Le vendredi 31 janvier, le Geneva Camerata ouvrira la nouvelle édition des Sommets musicaux de Gstaad…

Oui, et comme j’ai un amour fou pour les œuvres de jeunesse de Mozart, j’ai choisi de diriger du piano le Concerto en do majeur K.246, beaucoup moins connu que le célèbre Jeunehomme. Il y aura aussi l’Ouverture de Castor et Pollux de Rameau, sur instruments anciens, et la reprise de la commande faite à Martin Jaggi, une œuvre brève d’environ huit minutes. Sans oublier la commande que le violoniste Daniel Hope fit au compositeur allemand minimaliste Max Richter : à partir des Quatre saisons il a imaginé une réponse à Vivaldi, dans son langage personnel, qui comprend à peine quelques évocations de l’original.
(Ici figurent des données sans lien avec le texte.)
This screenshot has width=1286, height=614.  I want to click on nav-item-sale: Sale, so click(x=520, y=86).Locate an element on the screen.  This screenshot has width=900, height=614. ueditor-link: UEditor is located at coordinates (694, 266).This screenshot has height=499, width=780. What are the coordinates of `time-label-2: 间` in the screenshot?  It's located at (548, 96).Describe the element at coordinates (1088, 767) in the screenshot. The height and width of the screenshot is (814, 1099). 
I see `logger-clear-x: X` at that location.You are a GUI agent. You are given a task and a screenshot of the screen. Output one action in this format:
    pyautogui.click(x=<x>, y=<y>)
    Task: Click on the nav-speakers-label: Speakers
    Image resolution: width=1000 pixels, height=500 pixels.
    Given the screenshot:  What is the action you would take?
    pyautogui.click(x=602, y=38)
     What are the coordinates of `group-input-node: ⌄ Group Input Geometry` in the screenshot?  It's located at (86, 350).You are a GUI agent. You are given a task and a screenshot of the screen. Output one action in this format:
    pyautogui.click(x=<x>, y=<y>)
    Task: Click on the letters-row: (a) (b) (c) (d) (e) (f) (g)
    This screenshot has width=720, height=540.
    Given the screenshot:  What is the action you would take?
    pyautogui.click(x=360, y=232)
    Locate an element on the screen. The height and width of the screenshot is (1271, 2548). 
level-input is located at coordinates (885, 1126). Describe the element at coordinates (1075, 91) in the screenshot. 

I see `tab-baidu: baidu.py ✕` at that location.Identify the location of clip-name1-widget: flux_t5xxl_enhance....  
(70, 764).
Je ne voulais pas accoler benoîtement Vivaldi et Richter, ç’aurait été trop évident à mon goût. Alors j’ai choisi de programmer un double concerto de Vivaldi entre deux mouvements de Richter, exactement au centre, comme une rencontre entre Vivaldi et son ombre. La première partie du concert comporte des partitions assez rares, tandis que la deuxième est une sorte de voyage initiatique de Richter à Vivaldi et réciproquement. En l’espace d’une heure, deux compositeurs de la nouvelle génération seront joués, à travers des commandes du Geneva Camerata et de Daniel Hope.